The judge in the case kept them from hearing the evidence of mental illness,
and they will never hear it now, because Roof intends to represent himself
during the punishment phase of the trial.
He’s doing it
to keep jurors from hearing information that might embarrass him, his lawyers
have said. Surely, worrying about embarrassment while on trial for one’s life
is itself evidence of a serious imbalance. But one of the symptoms of the
paranoid schizophrenia that Roof’s defense team has suggested he suffers from
is an unwillingness to believe he has a mental illness.
At some
point, I hope we’ll acknowledge the difficult truth that while very few people
with a mental illness ever hurt anyone, evil actions aren’t always freely
chosen.
This is about
a step away from “the Devil made me do it.” To quote the wise philosopher, Dennis
Miller…
Why does
insanity always get you off the hook? It’s like a “Get Out Of Reality Free
Card.” All you have to do is say you were a little cuckoo for Cocoa Puffs, and
all of a sudden caring people with zero regard for the victim’s loved ones will
convert some of their Delta miles and fly in to attend an anti-death penalty
candlelight-vigil in your honor. All of a sudden people are feeling sorry for
you, because you killed someone, because you were crazy! Of course you were
crazy! That’s the point!
Kathleen
Parker cites
Roof’s difficult childhood in her column arguing against the death penalty.
I don’t care.
The guy made the decision to load the gun, walk into a church, and shot ten
people, murdering nine. All were killed by multiple gunshots fired at close
range. During the shooting, he taunted the victims, “Y’all want something to
pray about? I’ll give you something to pray about.” He sure as hell seemed to
understand the consequences of his actions then! One of his victims was an
87-year-old church choir member. A five-year-old girl survived the shooting by
pretending to be dead.
If doing
something like that doesn’t earn a seat on the electric
chair, what does? I don’t care if Roof did it because he hates blacks, he
hates churches, he hates God, or if he thinks his dog told him to do it. The
consequence is the same. I keep hearing we have to look inside Roof’s head and
try to understand. Why? It doesn’t change what he did.
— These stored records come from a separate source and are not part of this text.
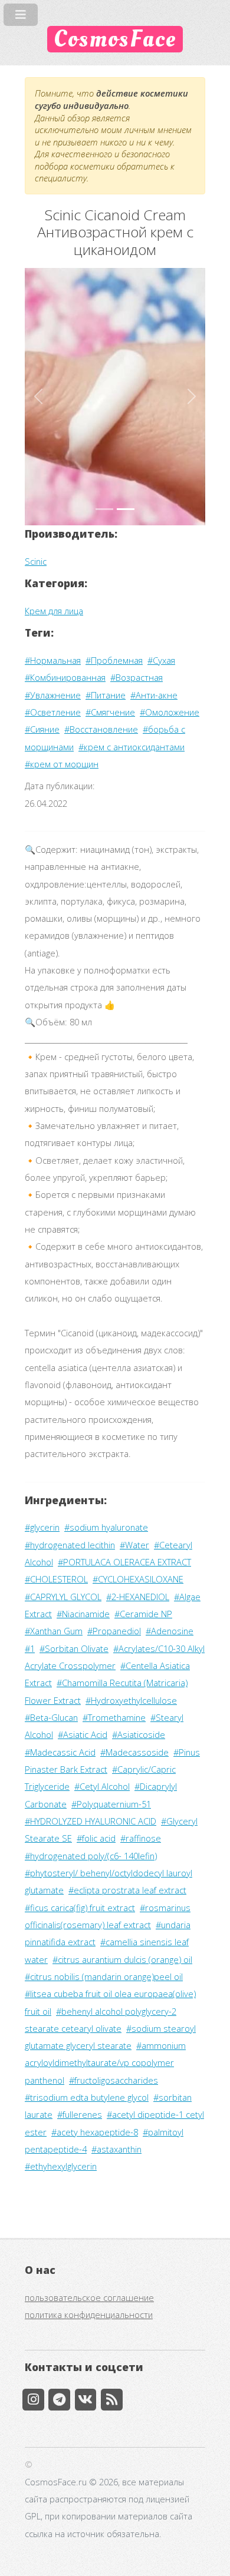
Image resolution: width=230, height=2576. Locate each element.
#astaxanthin (116, 2149)
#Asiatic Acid (82, 1734)
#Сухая (161, 660)
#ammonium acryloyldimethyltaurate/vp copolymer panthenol (105, 2062)
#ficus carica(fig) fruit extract (80, 1907)
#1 (30, 1648)
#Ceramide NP (143, 1614)
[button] (38, 397)
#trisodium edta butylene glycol (87, 2097)
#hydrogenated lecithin (70, 1545)
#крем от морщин (61, 764)
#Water (134, 1545)
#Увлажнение (53, 695)
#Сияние (42, 729)
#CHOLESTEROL (56, 1579)
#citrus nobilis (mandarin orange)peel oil (104, 1976)
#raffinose (140, 1838)
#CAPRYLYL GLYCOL (63, 1596)
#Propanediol (114, 1631)
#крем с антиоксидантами (131, 747)
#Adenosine (169, 1631)
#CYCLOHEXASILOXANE (138, 1579)
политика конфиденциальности (89, 2314)
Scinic (36, 561)
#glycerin (42, 1527)
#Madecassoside (134, 1752)
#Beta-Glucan (51, 1717)
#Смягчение (110, 712)
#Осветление (53, 712)
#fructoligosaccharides (113, 2080)
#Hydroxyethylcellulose (131, 1700)
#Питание (106, 695)
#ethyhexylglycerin (61, 2166)
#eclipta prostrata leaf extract (127, 1890)
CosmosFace (115, 39)
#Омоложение (169, 712)
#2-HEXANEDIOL (137, 1596)
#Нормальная (53, 660)
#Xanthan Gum (54, 1631)
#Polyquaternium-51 (111, 1804)
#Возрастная (136, 677)
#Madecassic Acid (60, 1752)
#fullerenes (79, 2114)
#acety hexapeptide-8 (94, 2132)
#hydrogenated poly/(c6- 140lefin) (91, 1856)
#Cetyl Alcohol (102, 1786)
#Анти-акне (154, 695)
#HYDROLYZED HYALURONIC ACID (90, 1821)
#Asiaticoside (138, 1734)
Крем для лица (54, 611)
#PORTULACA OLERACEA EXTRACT (124, 1562)
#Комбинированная (65, 677)
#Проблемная (114, 660)
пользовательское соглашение (89, 2297)
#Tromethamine (114, 1717)
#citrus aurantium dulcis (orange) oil (122, 1959)
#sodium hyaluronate (106, 1527)
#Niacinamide (83, 1614)
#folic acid (96, 1838)
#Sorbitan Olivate (74, 1648)
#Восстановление (101, 729)
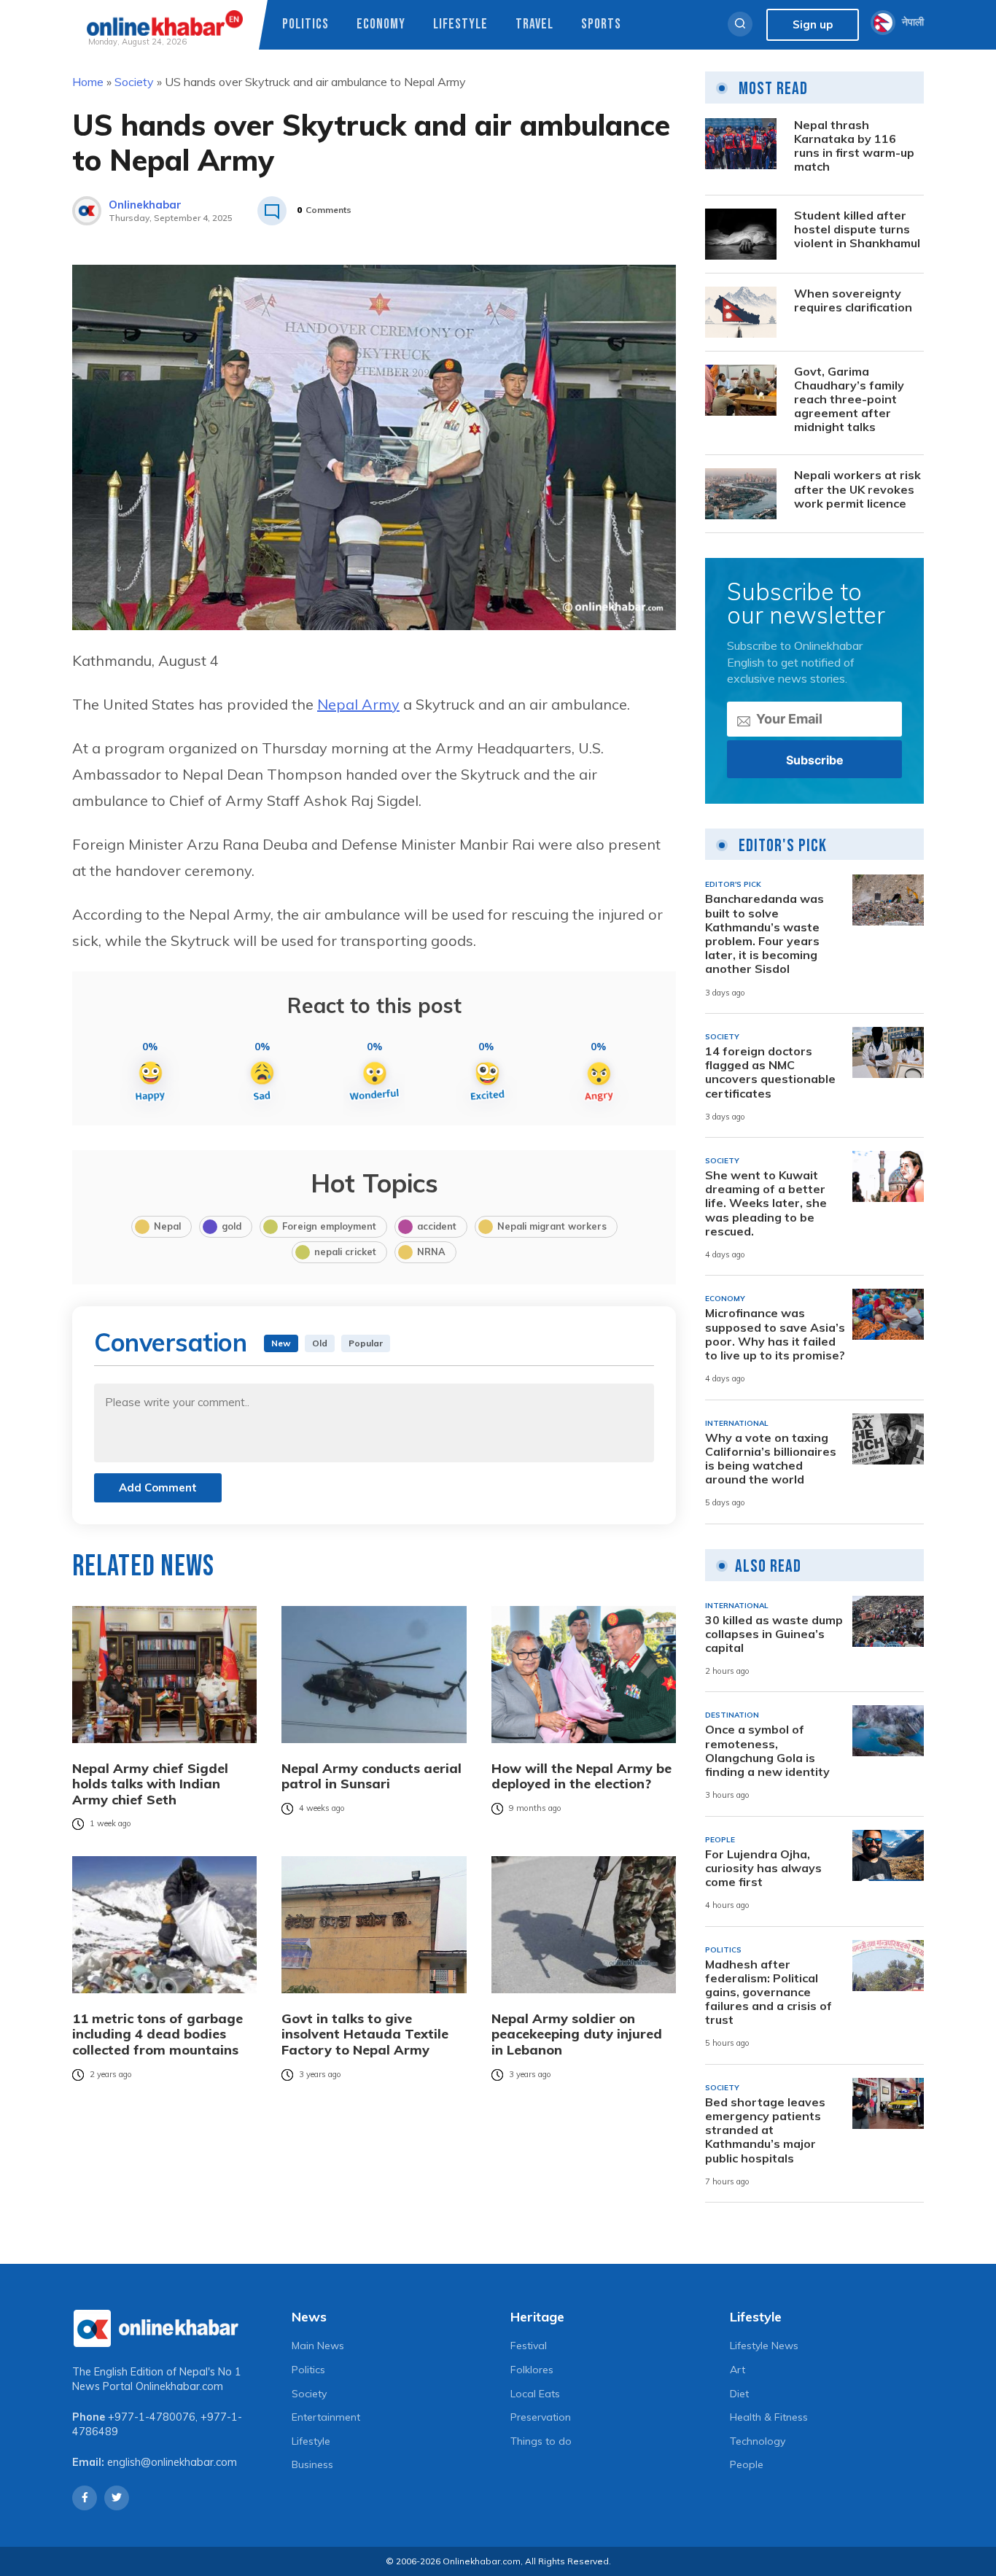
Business (312, 2464)
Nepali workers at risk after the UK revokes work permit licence (857, 489)
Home (88, 81)
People (746, 2464)
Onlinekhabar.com (179, 2386)
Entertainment (326, 2417)
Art (737, 2369)
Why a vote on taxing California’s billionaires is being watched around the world (770, 1459)
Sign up (813, 24)
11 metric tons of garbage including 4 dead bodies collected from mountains (157, 2034)
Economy (381, 24)
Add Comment (158, 1487)
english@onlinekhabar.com (172, 2462)
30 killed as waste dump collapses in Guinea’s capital (774, 1634)
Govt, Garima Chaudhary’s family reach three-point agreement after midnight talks (849, 400)
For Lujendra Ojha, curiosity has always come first (763, 1868)
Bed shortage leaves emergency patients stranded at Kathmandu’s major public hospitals (765, 2130)
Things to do (541, 2441)
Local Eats (535, 2393)
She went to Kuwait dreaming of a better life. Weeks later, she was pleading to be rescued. (766, 1203)
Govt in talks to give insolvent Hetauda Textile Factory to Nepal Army (364, 2034)
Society (134, 81)
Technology (757, 2441)
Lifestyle (460, 24)
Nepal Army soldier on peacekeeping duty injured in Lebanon (576, 2034)
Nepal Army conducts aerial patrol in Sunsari (371, 1776)
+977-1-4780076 (151, 2417)
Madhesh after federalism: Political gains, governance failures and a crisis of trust (768, 1993)
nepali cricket (345, 1251)
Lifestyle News (764, 2345)
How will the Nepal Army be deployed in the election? (581, 1776)
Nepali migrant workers (552, 1226)
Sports (601, 24)
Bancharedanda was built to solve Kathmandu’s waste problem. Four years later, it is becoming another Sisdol (764, 934)
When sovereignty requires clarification (853, 300)
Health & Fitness (769, 2417)
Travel (534, 24)
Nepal (167, 1226)
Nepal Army (358, 704)
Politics (305, 24)
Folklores (531, 2369)
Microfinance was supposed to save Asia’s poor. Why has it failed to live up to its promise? (775, 1334)
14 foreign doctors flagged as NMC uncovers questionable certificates (770, 1072)
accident (436, 1226)
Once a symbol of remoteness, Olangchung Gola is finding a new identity (767, 1751)
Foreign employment (329, 1226)
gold (231, 1226)
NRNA (431, 1251)
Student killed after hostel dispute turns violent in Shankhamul (857, 229)
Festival (528, 2345)
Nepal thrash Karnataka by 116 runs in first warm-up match (854, 146)
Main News (318, 2345)
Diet (739, 2393)
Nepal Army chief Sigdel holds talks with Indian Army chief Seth (150, 1784)
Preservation (540, 2417)
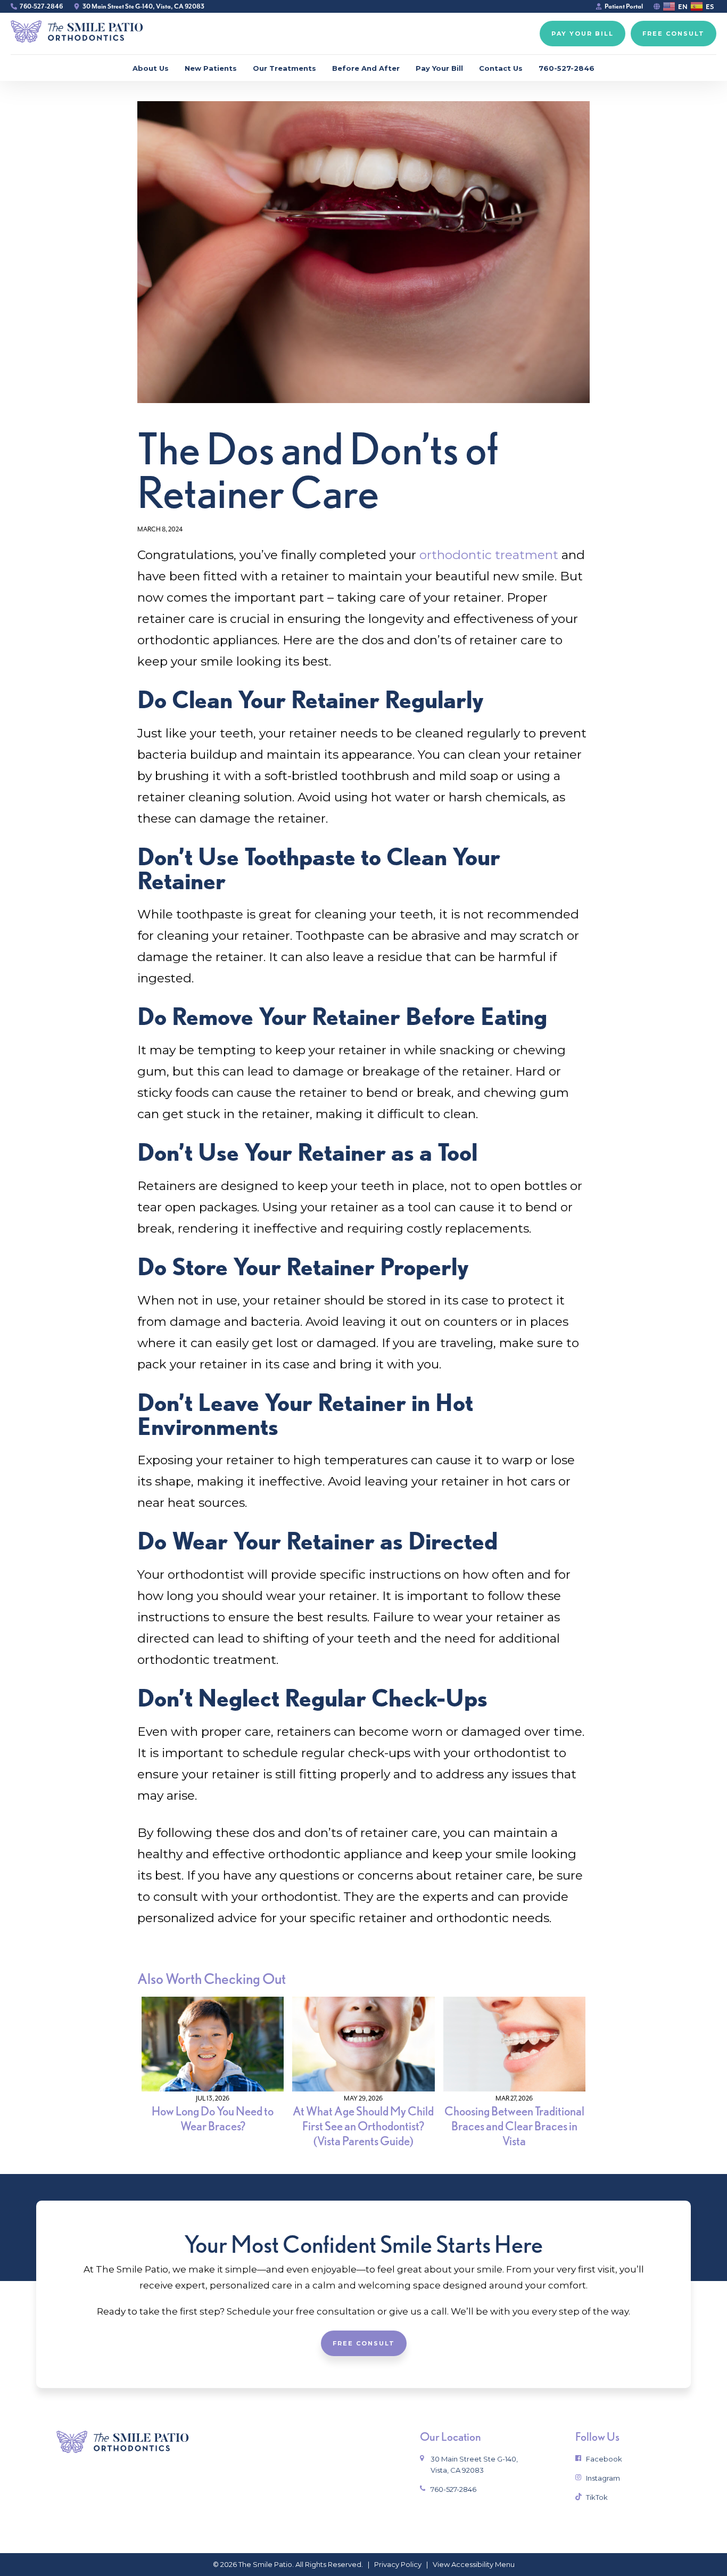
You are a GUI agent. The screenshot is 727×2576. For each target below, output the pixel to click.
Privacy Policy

It’s not who you are
underneath, it’s what you do that defines you.
Blanket
opposition to the death penalty sets up a society where we innocent law-abiding
citizens are consigned to a life where a murderer’s rage and evil could cross
our path and cut our life short at any time, while one small sub-set of people
in this country will live in 24-7 security and who can sleep soundly knowing
they will never be murdered: convicted criminals.